GBRT removes abandoned crab traps in San Antonio Bay

By Tyler Sanderson, Executive Director – Guadalupe-Blanco River Trust

In late February, the Guadalupe-Blanco River Trust (GBRT) joined in the annual effort to remove abandoned crab traps from the San Antonio Bay. GBRT’s contribution to the program was supported by the CITGO Caring for Our Coasts Gulf Region Grants Program. Every year on the third Friday in February, the Texas Parks and Wildlife Department, with the authority granted from Senate Bill 1410, administers a 10-day crab trap closure. Crab traps left in the water during this time are considered abandoned or derelict and can be removed.

This closure is important because it gives volunteers like us the ability to remove traps that might otherwise stay in the waters forever.

Abandoned or lost traps are a problem for many reasons, including visual pollution, damage to boat motors, user conflicts, and negative impacts on habitats. Of major importance, when left in the water, creatures find themselves trapped inside and basically become bait, attracting more creatures to the trap to become more bait. The process is called ghost fishing and can go on and on until the trap is removed or damaged. Some estimate that the average abandoned trap kills between two and four dozen crabs a year.
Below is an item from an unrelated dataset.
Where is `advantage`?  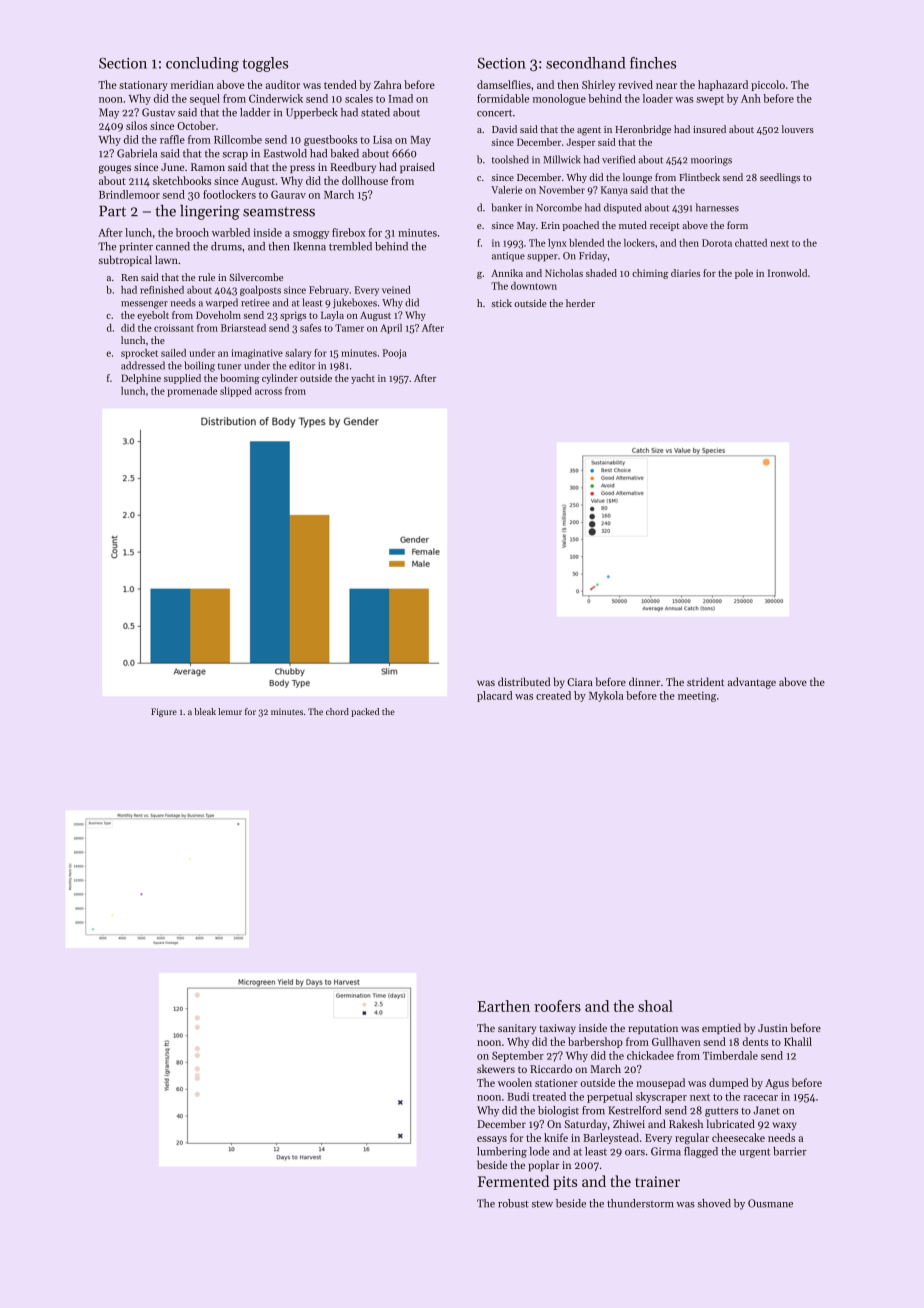
advantage is located at coordinates (752, 683).
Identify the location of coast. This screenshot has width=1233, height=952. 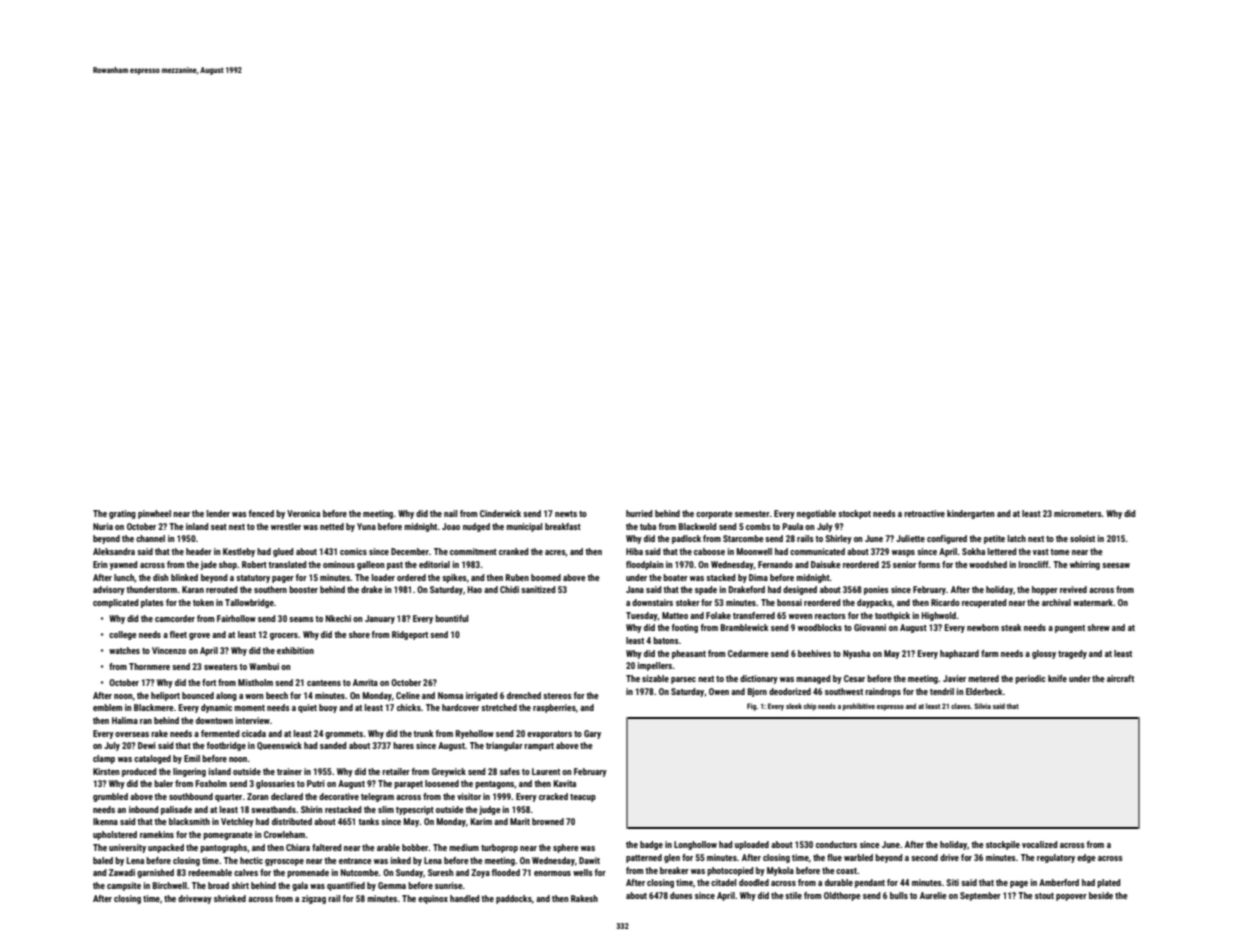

The movement was initiated by Ronnie Luster, one of our very own board members, who took a short airboat ride in 2000 and counted 1,800 abandoned traps. He started this movement as a member of the Coastal Conservation Association and it has grown to a Gulf-coast-wide effort. Its that kind of care for the environment and determination to make it better that makes GBRT proud to have him on Board. He even took to the water this year.

GBRT is also proud to partner with the San Antonio Bay Partnership (SABP) who is now the main coordinator of the effort in the Texas Mid-Coast region. “Allan Berger [SABP Board Chair] has created a wonderful program” says Ronnie Luster. “He has streamlined volunteer involvement and added technology to help collect data and learn more about effectiveness in the future.”

Our executive director, Tyler Sanderson, was lucky enough to hop on his boat for a day. There are many dedicated organizations and individual volunteer who take part in the removal effort each year. The specific effort of the SABP has included outreach and education to the crabbers and has resulted in the number of traps removed dropping a little each year.

Thanks to support from CITGO Caring for Our Coasts Gulf Region Grants Program, over 20 volunteers were supported with gear and equipment. In total, 1,047 traps were removed in the Mid-Coast Bays.